By Andrew Stuart
Beneath the soaring western escarpment of the Guadalupe Mountains, geologic and chemical forces combine to create a resource humans have sought since civilization began: salt.
Indigenous peoples made salt expeditions here for millennia. Spanish invaders sent wagon trains to gather salt for mines in Chihuahua. But in the late 19th century, the Guadalupe Mountains Salt Lakes became a flashpoint in a violent conflict. Echoes of the San Elizario Salt War continue to sound today, and its traces are etched in the West Texas landscape.
Today, San Elizario is a small, if growing, community on the Rio Grande, downstream of El Paso. But in the mid-19th century, it exceeded El Paso as a center of power and commerce. Westering emigrants and gold-seekers outfitted here, for the harsh desert passage ahead.
Salt was an essential supply. It was a preservative for beef and pork. But it was more than preservation, or taste. Salt regulates organ function and fluid balance. Desert travel without salt can be deadly.
Salt was historically a scarce resource. Natural sources were treasured. The glistening-white lake beds west of the Guadalupes were one such source.
Steve Carpenter is an archeologist who’s studied the historic salt road.
“The thing that fascinated people was that they could scrape the veneer of salt off, and then in a very short period of time, the veneer would almost magically reappear,” Carpenter said. “In some sense, it’s counterintuitive. People describe it as an ancient lake bed, and you would think that if you scrape it off, it would be a non-renewable resource. But it seems to be a perpetual source, that just comes right back.”

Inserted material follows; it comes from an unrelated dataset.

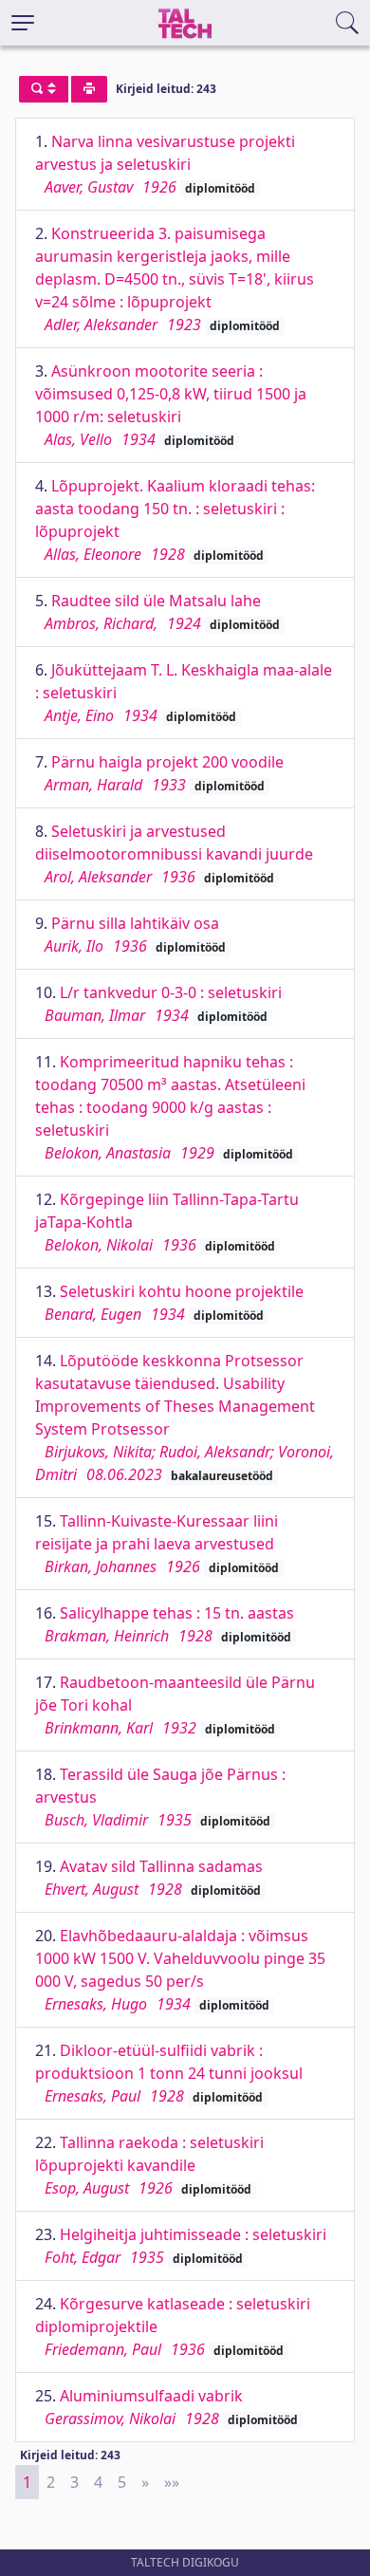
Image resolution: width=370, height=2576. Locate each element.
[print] (89, 89)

In the Ice Age, mineral-laden streams created salt deposits here. Salt could be removed. Then, salty water percolated to the surface, and evaporated – leaving new deposits.
For Rio Grande communities, this resource was a public, or communal, one. And in 1863, public funds were used to construct a “salt road” from San Elizario to the lake beds.
Then, in the 1870s, things changed.
Under Spanish and Mexican law, mineral rights were government and public property. That principal obtained in Texas until after the Civil War, when the English common-law concept of private mineral ownership was imposed.
In 1877, Charles Howard, a former judge, staked claim to the salt lakes, and, “shutting his eyes to the consequences,” as one historian said, closed the Salt Road.
Violent conflict ensued. Howard shot and killed a leader for popular-rights to the salt, Louis Cardis. San Elizario residents then executed Howard by firing squad. Texas Rangers, and then federal troops, were deployed. Ultimately, Anglo private-property concepts were imposed. San Elizario’s political and economic influence was crushed.
In 2001, Carpenter was an archeologist with the Texas General Land Office. Surveying a GLO tract near the Hueco Mountains, at the Hudspeth-El Paso county line, he discovered a “linear feature” in the desert ground. At first, its identity was mysterious.
“Then I began looking into some of those old maps and things,” Carpenter said. “I started to develop a larger context, and came up with a clear identification of what it was, and it really seemed to correlate with maps and survey records that showed the Salt Road going through there.”
An artifact helped make the identification. Carpenter found a “solder-top” tin can. This 19th-century technology was displaced in the 20th.
“For archeologists, tin cans are among the most important artifacts,” Carpenter said. “It was very distinctive of a time period, and it indicated that there was some antiquity to that road.”
Subsequent aerial views showed other segments of the road.
Apache resistance in West Texas continued into the 1870s, and salt-seekers likely altered their routes depending on danger levels. But Carpenter’s feature appears to be the main Salt Road, built with public funds.
Carpenter’s identification of the Salt Road struck a chord, and Latino political activists have contacted him in the years since he announced it.
Because the Salt War’s causes, and its implications, are profound – and deeply political. Here, Anglo traditions were resisted by communities rooted in Mexican and Spanish law, and ways resonant with ancient indigenous traditions.
“It’s a border, by all standards,” Carpenter said. “I think the Salt Road and the Salt War precipitated and defined the fundamental differences and the deep-seated views between different heritages.”
On the Salt Road, the geology and the recent history of West Texas meet.